Rewrite the rows below, putting "interface agent" wherever "GUI agent" occurs and keeping everything else the same.

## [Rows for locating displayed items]
* BEGIN *
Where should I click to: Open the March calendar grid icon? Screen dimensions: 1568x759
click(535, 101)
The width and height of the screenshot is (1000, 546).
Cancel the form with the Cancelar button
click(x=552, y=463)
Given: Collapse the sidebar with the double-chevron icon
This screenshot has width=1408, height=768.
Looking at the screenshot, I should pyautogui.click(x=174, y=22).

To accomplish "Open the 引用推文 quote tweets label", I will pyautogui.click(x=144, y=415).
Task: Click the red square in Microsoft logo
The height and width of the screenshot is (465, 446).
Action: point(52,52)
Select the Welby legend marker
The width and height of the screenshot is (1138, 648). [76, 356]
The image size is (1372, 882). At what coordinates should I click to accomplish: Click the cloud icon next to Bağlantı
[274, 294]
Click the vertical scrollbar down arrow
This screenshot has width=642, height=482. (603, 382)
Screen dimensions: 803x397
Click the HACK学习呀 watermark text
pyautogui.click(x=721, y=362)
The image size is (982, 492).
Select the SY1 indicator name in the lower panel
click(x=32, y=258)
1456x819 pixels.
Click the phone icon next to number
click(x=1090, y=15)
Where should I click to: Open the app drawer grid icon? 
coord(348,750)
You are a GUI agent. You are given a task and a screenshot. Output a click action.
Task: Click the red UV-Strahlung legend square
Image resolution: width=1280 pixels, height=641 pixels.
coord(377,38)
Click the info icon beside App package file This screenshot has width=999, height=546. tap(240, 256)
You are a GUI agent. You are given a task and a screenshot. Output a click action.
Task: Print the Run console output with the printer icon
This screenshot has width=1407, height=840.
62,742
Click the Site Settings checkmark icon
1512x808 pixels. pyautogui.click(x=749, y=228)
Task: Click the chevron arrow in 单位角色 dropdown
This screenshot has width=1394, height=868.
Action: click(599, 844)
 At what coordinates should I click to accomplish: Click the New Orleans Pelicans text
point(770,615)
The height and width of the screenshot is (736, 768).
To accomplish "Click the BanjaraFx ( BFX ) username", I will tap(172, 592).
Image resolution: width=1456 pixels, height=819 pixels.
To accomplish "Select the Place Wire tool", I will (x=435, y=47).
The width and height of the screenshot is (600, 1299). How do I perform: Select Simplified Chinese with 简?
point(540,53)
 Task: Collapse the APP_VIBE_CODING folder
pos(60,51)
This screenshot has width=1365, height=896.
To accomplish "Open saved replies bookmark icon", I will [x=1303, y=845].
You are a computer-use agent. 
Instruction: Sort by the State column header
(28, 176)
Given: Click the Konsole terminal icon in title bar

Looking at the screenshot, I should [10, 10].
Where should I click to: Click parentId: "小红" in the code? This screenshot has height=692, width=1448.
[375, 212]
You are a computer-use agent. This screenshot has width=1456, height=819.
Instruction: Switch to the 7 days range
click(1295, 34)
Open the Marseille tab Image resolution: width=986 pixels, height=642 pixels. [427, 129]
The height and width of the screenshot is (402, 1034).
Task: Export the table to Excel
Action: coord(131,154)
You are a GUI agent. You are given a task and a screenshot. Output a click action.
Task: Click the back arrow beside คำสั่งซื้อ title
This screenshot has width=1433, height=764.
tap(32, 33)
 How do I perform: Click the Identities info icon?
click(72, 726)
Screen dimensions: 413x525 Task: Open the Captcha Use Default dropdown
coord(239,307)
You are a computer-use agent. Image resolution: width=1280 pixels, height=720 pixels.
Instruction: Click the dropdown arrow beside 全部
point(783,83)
* END *
## [Task output]
Where should I click to: Open the March calendar grid icon? Screen dimensions: 1568x759
click(535, 101)
The width and height of the screenshot is (1000, 546).
Cancel the form with the Cancelar button
click(x=552, y=463)
Given: Collapse the sidebar with the double-chevron icon
This screenshot has width=1408, height=768.
Looking at the screenshot, I should pyautogui.click(x=174, y=22).

To accomplish "Open the 引用推文 quote tweets label", I will pyautogui.click(x=144, y=415).
Task: Click the red square in Microsoft logo
The height and width of the screenshot is (465, 446).
Action: point(52,52)
Select the Welby legend marker
The width and height of the screenshot is (1138, 648). [76, 356]
The image size is (1372, 882). At what coordinates should I click to accomplish: Click the cloud icon next to Bağlantı
[274, 294]
Click the vertical scrollbar down arrow
This screenshot has width=642, height=482. (603, 382)
Screen dimensions: 803x397
Click the HACK学习呀 watermark text
pyautogui.click(x=721, y=362)
The image size is (982, 492).
Select the SY1 indicator name in the lower panel
click(x=32, y=258)
1456x819 pixels.
Click the phone icon next to number
click(x=1090, y=15)
Where should I click to: Open the app drawer grid icon? 
coord(348,750)
You are a interface agent. You are given a task and a screenshot. Output a click action.
Task: Click the red UV-Strahlung legend square
Image resolution: width=1280 pixels, height=641 pixels.
coord(377,38)
Click the info icon beside App package file This screenshot has width=999, height=546. tap(240, 256)
You are a interface agent. You are given a task and a screenshot. Output a click action.
Task: Print the Run console output with the printer icon
This screenshot has width=1407, height=840.
62,742
Click the Site Settings checkmark icon
1512x808 pixels. pyautogui.click(x=749, y=228)
Task: Click the chevron arrow in 单位角色 dropdown
This screenshot has width=1394, height=868.
Action: click(599, 844)
 At what coordinates should I click to accomplish: Click the New Orleans Pelicans text
point(770,615)
The height and width of the screenshot is (736, 768).
To accomplish "Click the BanjaraFx ( BFX ) username", I will tap(172, 592).
Image resolution: width=1456 pixels, height=819 pixels.
To accomplish "Select the Place Wire tool", I will (x=435, y=47).
The width and height of the screenshot is (600, 1299). How do I perform: Select Simplified Chinese with 简?
point(540,53)
 Task: Collapse the APP_VIBE_CODING folder
pos(60,51)
This screenshot has width=1365, height=896.
To accomplish "Open saved replies bookmark icon", I will [x=1303, y=845].
You are a computer-use agent. 
Instruction: Sort by the State column header
(28, 176)
Given: Click the Konsole terminal icon in title bar

Looking at the screenshot, I should [10, 10].
Where should I click to: Click parentId: "小红" in the code? This screenshot has height=692, width=1448.
[375, 212]
You are a computer-use agent. This screenshot has width=1456, height=819.
Instruction: Switch to the 7 days range
click(1295, 34)
Open the Marseille tab Image resolution: width=986 pixels, height=642 pixels. [427, 129]
The height and width of the screenshot is (402, 1034).
Task: Export the table to Excel
Action: coord(131,154)
You are a interface agent. You are given a task and a screenshot. Output a click action.
Task: Click the back arrow beside คำสั่งซื้อ title
This screenshot has width=1433, height=764.
tap(32, 33)
 How do I perform: Click the Identities info icon?
click(72, 726)
Screen dimensions: 413x525 Task: Open the Captcha Use Default dropdown
coord(239,307)
You are a computer-use agent. Image resolution: width=1280 pixels, height=720 pixels.
Instruction: Click the dropdown arrow beside 全部
point(783,83)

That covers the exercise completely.